(Records from a data collection)
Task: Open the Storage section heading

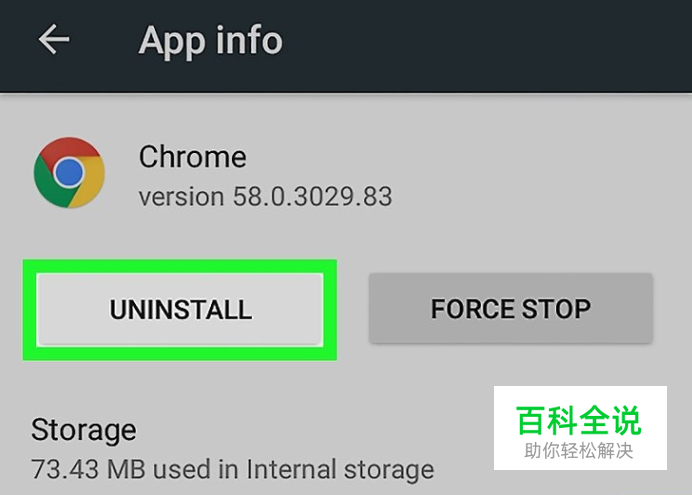Action: point(83,429)
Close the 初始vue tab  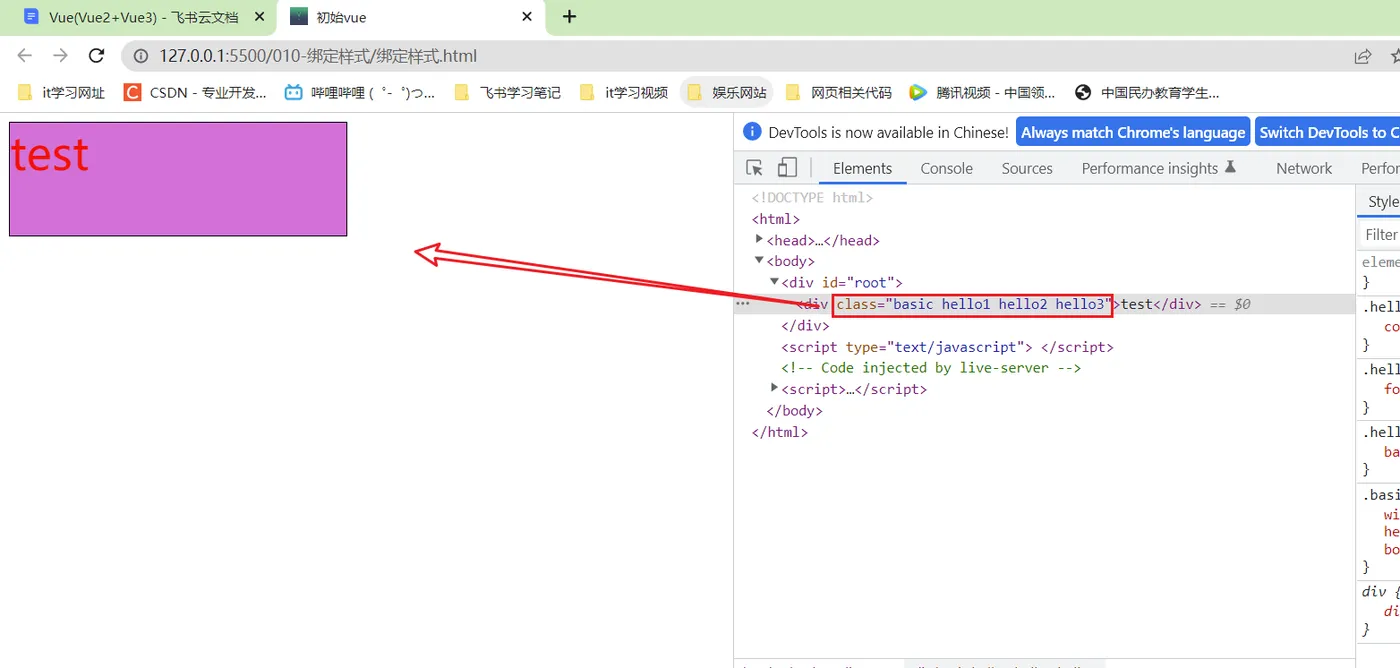tap(527, 17)
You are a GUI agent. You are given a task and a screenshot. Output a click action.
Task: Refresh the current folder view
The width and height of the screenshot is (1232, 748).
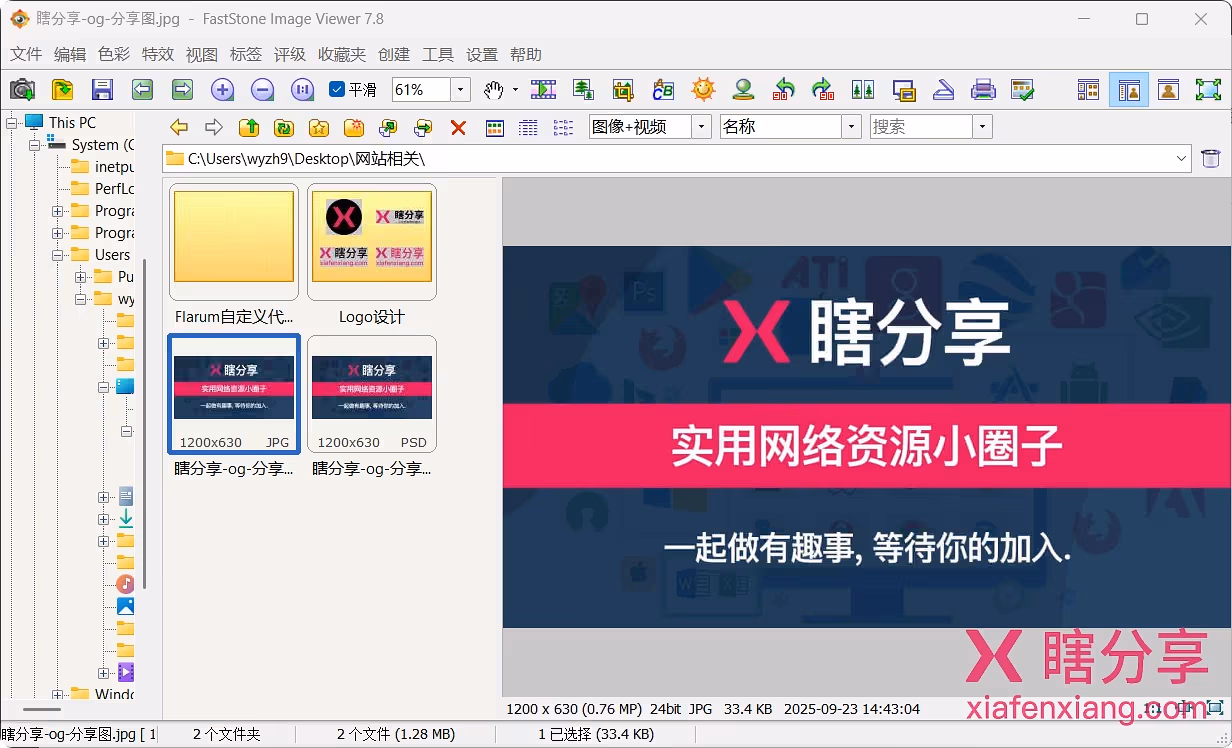[283, 128]
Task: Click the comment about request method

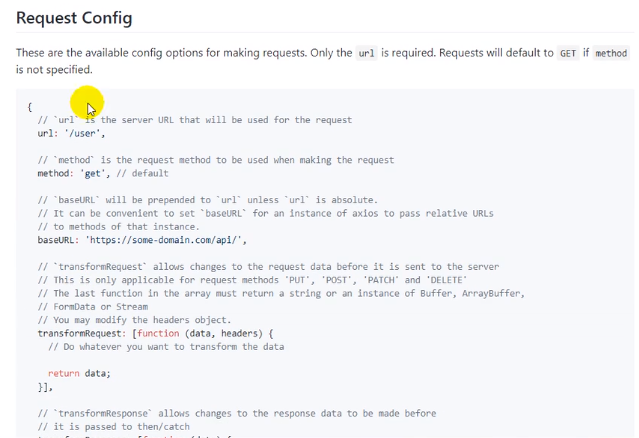Action: tap(216, 160)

> Task item:
With the pictures left out, copy exactly the lines from the one containing "You are a GUI" through the last line of the data.

> Task result:
You are a GUI agent. You are given a task and a screenshot. Output a click action.
Task: Refresh the current folder view
The width and height of the screenshot is (1232, 748).
[283, 128]
Task: Click the comment about request method

Action: tap(216, 160)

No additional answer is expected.